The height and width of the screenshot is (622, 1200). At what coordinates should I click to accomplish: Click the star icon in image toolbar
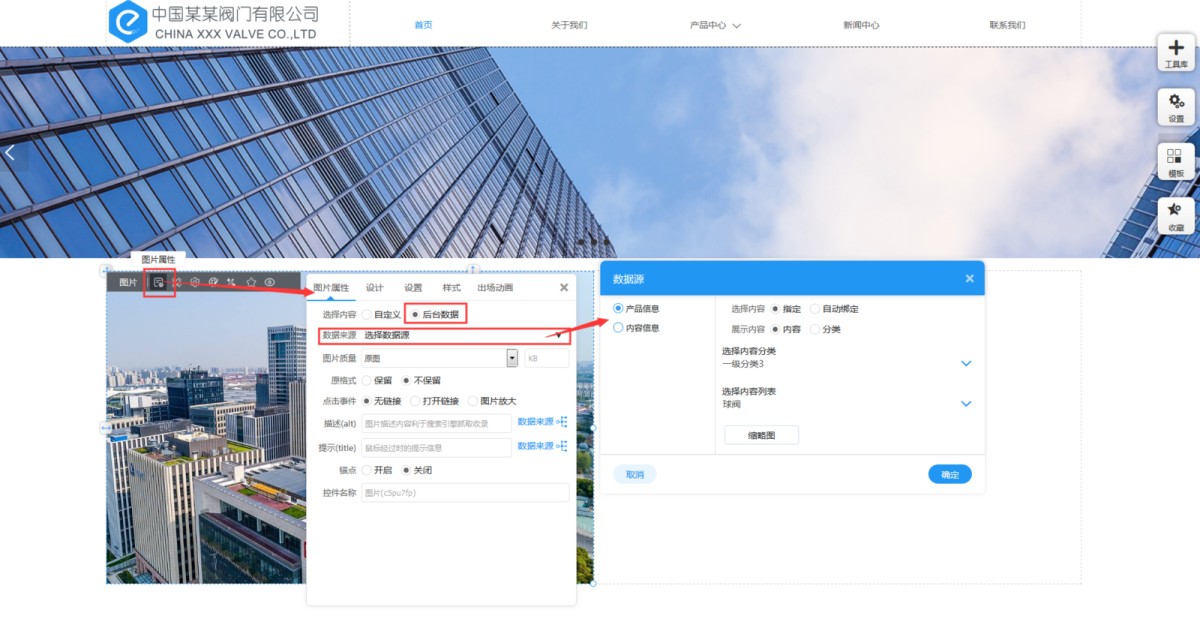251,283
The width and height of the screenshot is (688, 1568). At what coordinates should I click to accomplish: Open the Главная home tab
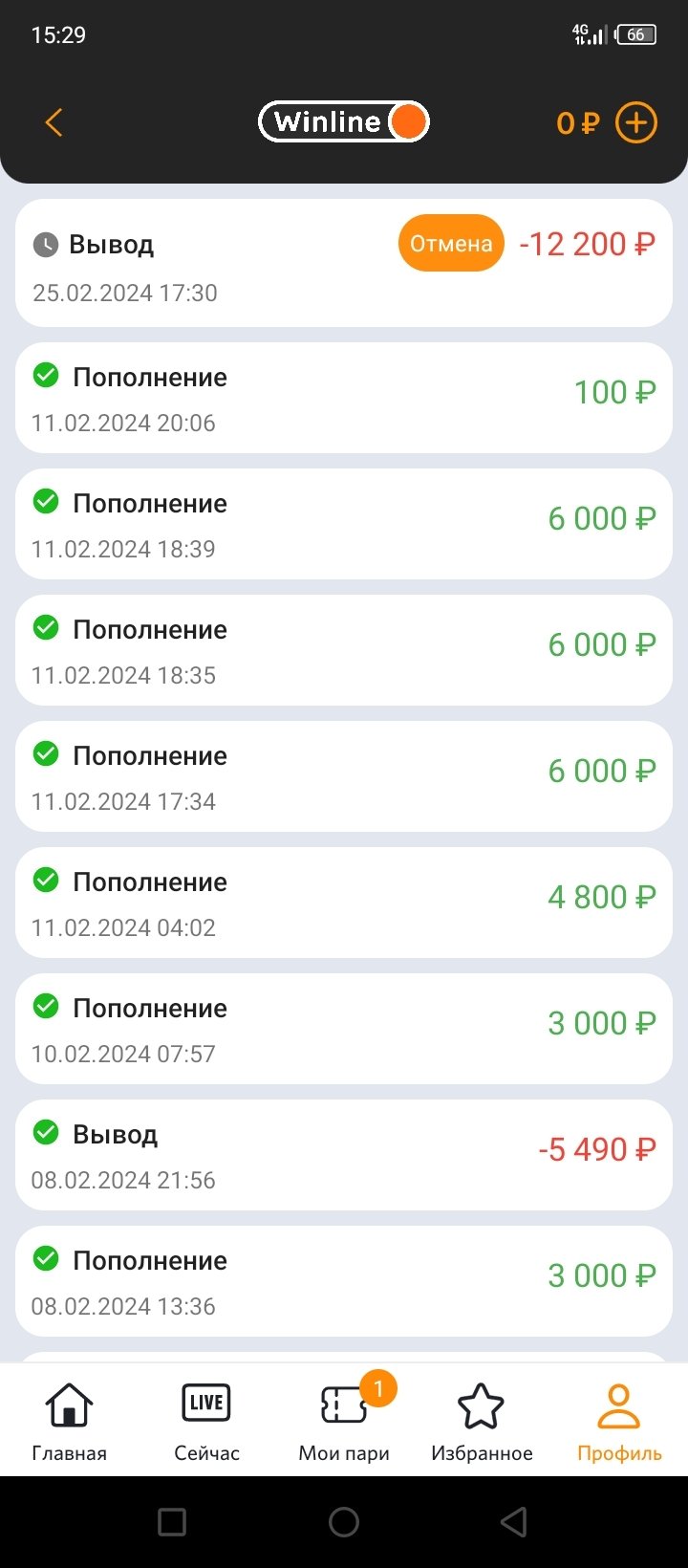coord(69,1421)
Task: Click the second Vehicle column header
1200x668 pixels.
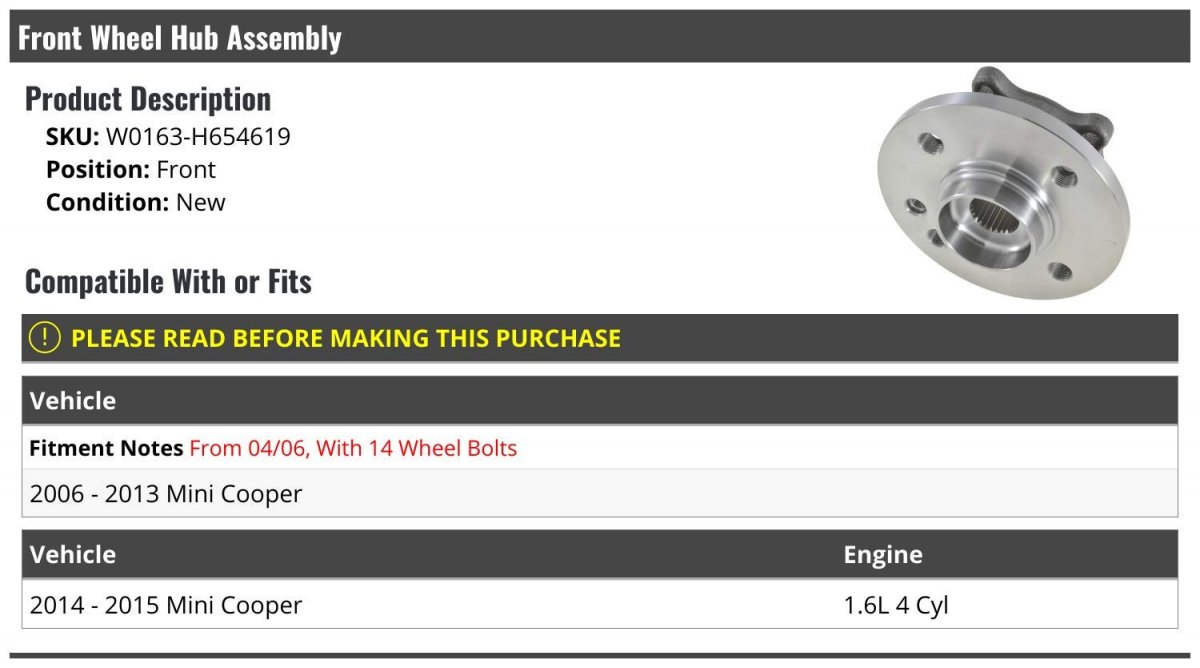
= = = =
**Problem**. A faithful copy of the data is required: each word kept, each picture omitted.

**Task solution**.
The height and width of the screenshot is (622, 1200). At what coordinates should I click to accomplish: Click the star icon in image toolbar
251,283
The width and height of the screenshot is (688, 1568). At what coordinates should I click to accomplish: Open the Главная home tab
coord(69,1421)
Task: Click the second Vehicle column header
1200x668 pixels.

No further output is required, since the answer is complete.